Everything in the records should be repeated exactly.

## RECORDED DATA:

※ ※ ※

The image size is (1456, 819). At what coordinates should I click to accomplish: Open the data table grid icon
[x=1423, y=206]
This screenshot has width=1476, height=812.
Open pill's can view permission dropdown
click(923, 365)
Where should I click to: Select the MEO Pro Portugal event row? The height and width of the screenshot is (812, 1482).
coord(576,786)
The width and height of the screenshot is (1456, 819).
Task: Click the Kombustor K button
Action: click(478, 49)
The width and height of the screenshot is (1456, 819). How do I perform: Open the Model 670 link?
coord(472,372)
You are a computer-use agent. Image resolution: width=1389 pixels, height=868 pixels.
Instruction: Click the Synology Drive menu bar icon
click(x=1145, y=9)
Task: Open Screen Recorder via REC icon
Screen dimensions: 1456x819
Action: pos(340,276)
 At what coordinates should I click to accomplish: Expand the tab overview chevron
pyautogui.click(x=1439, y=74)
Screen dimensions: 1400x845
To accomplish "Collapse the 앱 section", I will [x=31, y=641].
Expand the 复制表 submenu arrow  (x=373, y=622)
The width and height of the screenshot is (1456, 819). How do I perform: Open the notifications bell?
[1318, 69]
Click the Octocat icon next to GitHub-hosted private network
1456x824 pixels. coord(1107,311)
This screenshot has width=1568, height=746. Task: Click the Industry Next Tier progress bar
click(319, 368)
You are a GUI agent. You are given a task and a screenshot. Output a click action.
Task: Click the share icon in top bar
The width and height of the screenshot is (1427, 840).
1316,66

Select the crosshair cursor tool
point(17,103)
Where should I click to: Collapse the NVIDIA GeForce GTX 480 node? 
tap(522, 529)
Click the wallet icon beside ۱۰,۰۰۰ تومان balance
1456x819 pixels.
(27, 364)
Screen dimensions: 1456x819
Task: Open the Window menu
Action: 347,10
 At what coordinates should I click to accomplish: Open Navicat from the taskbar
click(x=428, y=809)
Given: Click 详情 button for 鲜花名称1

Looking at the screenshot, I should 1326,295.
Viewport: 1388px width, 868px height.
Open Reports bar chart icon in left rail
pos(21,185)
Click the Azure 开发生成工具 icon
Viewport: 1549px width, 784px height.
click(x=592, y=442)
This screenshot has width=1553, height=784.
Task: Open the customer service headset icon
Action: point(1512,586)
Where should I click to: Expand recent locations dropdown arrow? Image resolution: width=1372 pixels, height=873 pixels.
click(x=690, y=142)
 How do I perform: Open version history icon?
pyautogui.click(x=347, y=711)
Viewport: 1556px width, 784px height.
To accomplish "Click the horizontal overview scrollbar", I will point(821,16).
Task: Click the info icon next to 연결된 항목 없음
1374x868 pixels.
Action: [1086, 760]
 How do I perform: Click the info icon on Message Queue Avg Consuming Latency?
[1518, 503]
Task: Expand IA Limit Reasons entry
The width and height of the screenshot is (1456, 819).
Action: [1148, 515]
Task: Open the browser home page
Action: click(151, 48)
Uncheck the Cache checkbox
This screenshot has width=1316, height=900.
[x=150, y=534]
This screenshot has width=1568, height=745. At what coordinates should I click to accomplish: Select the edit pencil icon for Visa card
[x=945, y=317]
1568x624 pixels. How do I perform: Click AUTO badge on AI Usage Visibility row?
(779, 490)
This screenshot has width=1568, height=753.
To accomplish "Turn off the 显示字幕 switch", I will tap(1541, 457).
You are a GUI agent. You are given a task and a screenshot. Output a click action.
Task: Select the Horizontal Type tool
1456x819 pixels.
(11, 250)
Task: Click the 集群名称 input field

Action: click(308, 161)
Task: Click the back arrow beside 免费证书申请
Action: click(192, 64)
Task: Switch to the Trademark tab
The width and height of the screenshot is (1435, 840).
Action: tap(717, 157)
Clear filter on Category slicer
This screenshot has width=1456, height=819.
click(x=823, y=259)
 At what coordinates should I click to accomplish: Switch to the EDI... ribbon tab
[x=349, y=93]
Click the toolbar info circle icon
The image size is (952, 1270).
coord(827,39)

※ ※ ※

## EXERCISE OUTPUT:
The image size is (1456, 819). At what coordinates should I click to accomplish: Open the data table grid icon
[x=1423, y=206]
This screenshot has width=1476, height=812.
Open pill's can view permission dropdown
click(923, 365)
Where should I click to: Select the MEO Pro Portugal event row? The height and width of the screenshot is (812, 1482).
coord(576,786)
The width and height of the screenshot is (1456, 819).
Task: Click the Kombustor K button
Action: click(478, 49)
The width and height of the screenshot is (1456, 819). How do I perform: Open the Model 670 link?
coord(472,372)
You are a computer-use agent. Image resolution: width=1389 pixels, height=868 pixels.
Instruction: Click the Synology Drive menu bar icon
click(x=1145, y=9)
Task: Open Screen Recorder via REC icon
Screen dimensions: 1456x819
Action: pos(340,276)
 At what coordinates should I click to accomplish: Expand the tab overview chevron
pyautogui.click(x=1439, y=74)
Screen dimensions: 1400x845
To accomplish "Collapse the 앱 section", I will [x=31, y=641].
Expand the 复制表 submenu arrow  (x=373, y=622)
The width and height of the screenshot is (1456, 819). How do I perform: Open the notifications bell?
[1318, 69]
Click the Octocat icon next to GitHub-hosted private network
1456x824 pixels. coord(1107,311)
This screenshot has width=1568, height=746. Task: Click the Industry Next Tier progress bar
click(319, 368)
You are a GUI agent. You are given a task and a screenshot. Output a click action.
Task: Click the share icon in top bar
The width and height of the screenshot is (1427, 840).
1316,66

Select the crosshair cursor tool
point(17,103)
Where should I click to: Collapse the NVIDIA GeForce GTX 480 node? 
tap(522, 529)
Click the wallet icon beside ۱۰,۰۰۰ تومان balance
1456x819 pixels.
(27, 364)
Screen dimensions: 1456x819
Task: Open the Window menu
Action: 347,10
 At what coordinates should I click to accomplish: Open Navicat from the taskbar
click(x=428, y=809)
Given: Click 详情 button for 鲜花名称1

Looking at the screenshot, I should 1326,295.
Viewport: 1388px width, 868px height.
Open Reports bar chart icon in left rail
pos(21,185)
Click the Azure 开发生成工具 icon
Viewport: 1549px width, 784px height.
click(x=592, y=442)
This screenshot has width=1553, height=784.
Task: Open the customer service headset icon
Action: point(1512,586)
Where should I click to: Expand recent locations dropdown arrow? Image resolution: width=1372 pixels, height=873 pixels.
click(x=690, y=142)
 How do I perform: Open version history icon?
pyautogui.click(x=347, y=711)
Viewport: 1556px width, 784px height.
To accomplish "Click the horizontal overview scrollbar", I will point(821,16).
Task: Click the info icon next to 연결된 항목 없음
1374x868 pixels.
Action: [1086, 760]
 How do I perform: Click the info icon on Message Queue Avg Consuming Latency?
[1518, 503]
Task: Expand IA Limit Reasons entry
The width and height of the screenshot is (1456, 819).
Action: [1148, 515]
Task: Open the browser home page
Action: click(151, 48)
Uncheck the Cache checkbox
This screenshot has width=1316, height=900.
[x=150, y=534]
This screenshot has width=1568, height=745. At what coordinates should I click to accomplish: Select the edit pencil icon for Visa card
[x=945, y=317]
1568x624 pixels. How do I perform: Click AUTO badge on AI Usage Visibility row?
(779, 490)
This screenshot has width=1568, height=753.
To accomplish "Turn off the 显示字幕 switch", I will tap(1541, 457).
You are a GUI agent. You are given a task and a screenshot. Output a click action.
Task: Select the Horizontal Type tool
1456x819 pixels.
(11, 250)
Task: Click the 集群名称 input field

Action: click(308, 161)
Task: Click the back arrow beside 免费证书申请
Action: click(192, 64)
Task: Switch to the Trademark tab
The width and height of the screenshot is (1435, 840).
Action: tap(717, 157)
Clear filter on Category slicer
This screenshot has width=1456, height=819.
click(x=823, y=259)
 At what coordinates should I click to accomplish: Switch to the EDI... ribbon tab
[x=349, y=93]
Click the toolbar info circle icon
The image size is (952, 1270).
coord(827,39)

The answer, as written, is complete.